青い蝶の恋

🌻さくらんぼ

第1話 憧れの青い空へ


 僕はあのとき、とても疲れ切っていた。

 だからもし、あの薄暗い路地に入らなかったら、二度と陽の光を浴びる事が出来なかったかもしれない。二度と、どこまでも広がる青い空に飛び込めなかったかもしれない。


 君に、会えなかったかもしれない。





 雲ひとつない、澄んだ空の下、僕は長い眠りから目覚めた。


 今までの僕は、ひたすら周りに溶け込み、静かに生きることだけを考えていたんだ。

 ちょっとでも目立つ行動をした幼馴染たちは、みんな次々と『クチバシ』に連れ去られていくから。


『クチバシ』に捕まったものはいつも悲鳴をあげる。

 けれど『クチバシ』は無慈悲だ。

 捕らえられたら最期。二度とその幼馴染たちに会うことはなかった。

 だから僕たちは、常に怯えて生きていた。


 けれど、今の僕は違う。僕にはこんなにも大きくて立派なハネがある。

 もう、怖いものなんてないんだ!



 いつだって、そうやって調子に乗ったら、取り返しのつかないことが起こる。それをどうして、あの頃の僕は忘れていたんだろう。




 僕が首をひねって見た自分のハネは、その後ろに広がる空よりも、もっと鮮やかな青だった。

 さらに太陽の光があるおかげで、キラキラと宝石みたいに輝くんだ。

 僕の周りでも、次々と幼馴染たちが美しいハネを広げていったけれど、僕ほど素晴らしいハネを持ったチョウはいなかった。みんながそう言っていたんだから、間違いない。


「飛んでみせてよ!」

 みんな、僕を見ていた。

 そりゃあ、とっても緊張したよ。上手に飛べなかったらどうしようって。

 でも、みんなが期待しているんだ。僕は思い切ってハネを動かした。


 体がフワッと浮かんだ瞬間、とても恐ろしかった。

 けれど同時にすごくワクワクした。


 飛んでる、飛んでる!

 見上げるだけだったあの空を、今僕は飛んでいるんだ‼︎ ってね。


 みんなが歓声をあげた。

 僕はそのままどんどん高く飛んだ。

 見渡す限り青に包まれて、まるで空に飛び込んだみたいだった。


 見下ろすと、幼馴染たちは小さな点。

 王様になってみんなを見渡したって、ここまで清々しくはならないだろう。


 そのまま僕は、ひたすら飛んだ。時々花の蜜を吸ったりしながら。

 楽しくて、楽しくて仕方がなかった。



 そしたら突然、地面に叩き落とされたんだ。全身にピリッと痛みが走った。


 何が原因でそうなったのかは、さっぱりわからなかった。

 だから僕は、再び気を取り直して飛ぼうとした。


 でも、ダメだった。空はすぐそこにあるのに。たくさんの白い紐が僕を邪魔する。

「そこを退いてくれよ‼︎」

 僕は声の限り叫んだ。僕はとてもイライラしていた。

 せっかく自由に空を飛んでいたのに! ってね。


 それなのに、紐は何も答えなかった。

 落ち着いて考えばわかることだったんだけれど、腹を立てていた僕には、そうする余裕がなかったんだ。

「無視するなよ‼︎」


 すると不意に、ハネがすごい力で引っ張られた。さっき叩きつけられたよりも痛くて、僕は小さく悲鳴をあげたくらいだった。

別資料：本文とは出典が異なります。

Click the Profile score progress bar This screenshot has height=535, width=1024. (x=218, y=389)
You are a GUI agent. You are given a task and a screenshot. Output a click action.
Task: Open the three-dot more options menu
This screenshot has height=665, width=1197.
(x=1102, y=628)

 そして、力に気をとられているうちに、紐は跡形もなく姿を消していた。



 僕を引っ張るこの力は、なんなのだろう?

 もしかしたら、『クチバシ』と似た、『何か』かもしれない。

 だとしたら、僕は一体どうなるんだろう……。考えるだけで身の毛がよだつ。


 恐ろしいことが起こる前に、逃げなきゃ。僕は必死にもがいた。

「助けて! 助けて‼︎」

 と声を張り上げながら。


 そんな僕の訴えは虚しく、力から解放されたときにはすでに、閉じ込められていた。緑色の檻の中に。